The latent Dirichlet allocation model

The LDA model is a generative statistical model of a collection of documents. The basic idea is that documents are represented as random mixtures over latent topics, where each topic is characterized by a distribution over words. We describe what we mean by this I a second, first we need to fix some parameters.

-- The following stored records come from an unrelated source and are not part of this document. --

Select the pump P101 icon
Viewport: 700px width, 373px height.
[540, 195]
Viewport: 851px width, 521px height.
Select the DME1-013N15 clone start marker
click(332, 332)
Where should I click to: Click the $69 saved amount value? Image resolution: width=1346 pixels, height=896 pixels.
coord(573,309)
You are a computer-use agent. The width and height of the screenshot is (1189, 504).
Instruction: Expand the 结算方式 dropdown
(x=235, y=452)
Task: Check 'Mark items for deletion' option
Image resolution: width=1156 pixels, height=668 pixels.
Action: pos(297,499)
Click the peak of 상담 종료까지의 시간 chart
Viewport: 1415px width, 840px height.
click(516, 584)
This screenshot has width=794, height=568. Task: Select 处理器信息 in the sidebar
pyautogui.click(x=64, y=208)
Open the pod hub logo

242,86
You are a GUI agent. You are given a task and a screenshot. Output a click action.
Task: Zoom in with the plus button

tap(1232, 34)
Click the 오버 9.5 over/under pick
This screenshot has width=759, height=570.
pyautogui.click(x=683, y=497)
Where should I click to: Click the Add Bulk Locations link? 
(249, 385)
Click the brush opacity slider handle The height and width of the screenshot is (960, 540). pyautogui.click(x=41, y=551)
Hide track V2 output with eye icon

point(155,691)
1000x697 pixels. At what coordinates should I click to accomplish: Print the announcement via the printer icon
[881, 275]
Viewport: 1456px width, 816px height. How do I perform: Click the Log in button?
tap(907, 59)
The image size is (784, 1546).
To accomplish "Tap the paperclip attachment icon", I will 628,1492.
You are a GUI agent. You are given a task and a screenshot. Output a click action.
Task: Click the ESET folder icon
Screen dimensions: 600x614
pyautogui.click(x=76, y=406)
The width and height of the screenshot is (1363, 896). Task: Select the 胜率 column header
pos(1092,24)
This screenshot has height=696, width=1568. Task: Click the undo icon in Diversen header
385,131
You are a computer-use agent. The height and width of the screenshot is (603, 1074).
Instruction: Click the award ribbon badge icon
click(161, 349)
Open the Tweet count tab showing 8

$T$ denotes the number of topics,
$D$ denotes the number of documents,
$V$ denotes the number of different works in the vocabulary,
$N$ is number of words in a given document, so document $i$ has $N_i$ words,
$w_{ij}$ is the specific $j$-th word in document $i$ and
$z_{ij}$ is the topic for the $j$-th word in document $i$

Now we can introduce the distribution of topics over the documents, we call it $\theta$. Specifically $\theta_{i}$ is the topic distribution for document $i$, which is just a probability vector. And since each topic is characterized by a distribution over words, we also introduce $\varphi_{k}$ as the word distribution for topic $k.$

Each of our topic distributions of a document is basically a probability vector, so we can view it as a multinomial distribution over the topics. Hence $\theta$ is a distribution over multinomial distributions, which is exactly what a Dirichlet distribution is. The graph we used earlier to represent the mixture of topics in documents re-ensembles the probability density function of a dirichlet distribution with 3 categorical events. So we will model the distribution of topics over the documents $\theta$ and the word distribution for topics $\varphi$ by dirichlet distributions of order $T$, respectively $V$. Other than that we have $\alpha$, the parameter of the Dirichlet prior on the per-document topic distributions and $\beta$, the parameter of the Dirichlet prior on the per-topic word distribution. Usually both parameters are sparse, meaning they are smaller than $1$. We won’t go into the mathematical details of the Dirichlet distributions here and move on the how we can implement the model.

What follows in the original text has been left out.